2004-10-09 Thread Tom Lane
Kevin Brown [EMAIL PROTECTED] writes:
 Tom Lane wrote:
 mmap() is Right Out because it does not afford us sufficient control
 over when changes to the in-memory data will propagate to disk.

 ... that's especially true if we simply cannot
 have the page written to disk in a partially-modified state (something
 I can easily see being an issue for the WAL -- would the same hold
 true of the index/data files?).

You're almost there.  Remember the fundamental WAL rule: log entries
must hit disk before the data changes they describe.  That means that we
need not only a way of forcing changes to disk (fsync) but a way of
being sure that changes have *not* gone to disk yet.  In the existing
implementation we get that by just not issuing write() for a given page
until we know that the relevant WAL log entries are fsync'd down to
disk.  (BTW, this is what the LSN field on every page is for: it tells
the buffer manager the latest WAL offset that has to be flushed before
it can safely write the page.)

mmap provides msync which is comparable to fsync, but AFAICS it
provides no way to prevent an in-memory change from reaching disk too
soon.  This would mean that WAL entries would have to be written *and
flushed* before we could make the data change at all, which would
convert multiple updates of a single page into a series of write-and-
wait-for-WAL-fsync steps.  Not good.  fsync'ing WAL once per transaction
is bad enough, once per atomic action is intolerable.

━━━━━━━━━━━━━━━━━━━━

SHORT PROBLEM 1: According to the mailing-list post on mmap and write-ahead logging, what does the LSN field on every page tell the buffer manager?
SHORT PROBLEM 2: Extend the mailing-list post on mmap and write-ahead logging, picking up right after its final sentence.
The listing that comes next has no connection to the mailing-list post on mmap and write-ahead logging.

SOURCE EXCERPT:
━━━━━━━━━━━━━━━━━━━━

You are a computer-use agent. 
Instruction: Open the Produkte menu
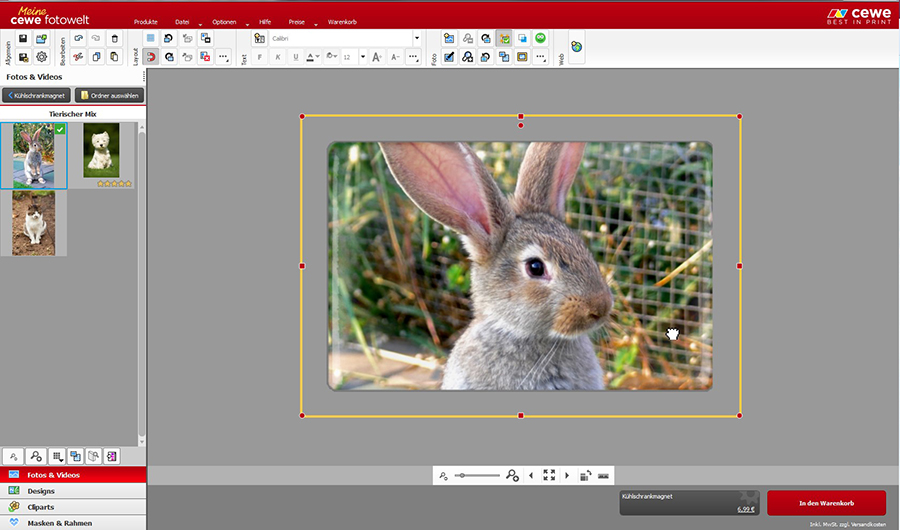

━━━━━━━━━━━━━━━━━━━━

WRITTEN RESPONSE 1: It tells the buffer manager the latest WAL offset that has to be flushed before it can safely write the page.

WRITTEN RESPONSE 2:
There is another reason for doing things this way.  Consider a backend
that goes haywire and scribbles all over shared memory before crashing.
When the postmaster sees the abnormal child termination, it forcibly
kills the other active backends and discards shared memory altogether.
This gives us fairly good odds that the crash did not affect any data on
disk.  It's not perfect of course, since another backend might have been
in process of issuing a write() when the disaster happens, but it's
pretty good; and I think that that isolation has a lot to do with PG's
good reputation for not corrupting data in crashes.  If we had a large
fraction of the address space mmap'd then this sort of crash would be
just about guaranteed to propagate corruption into the on-disk files.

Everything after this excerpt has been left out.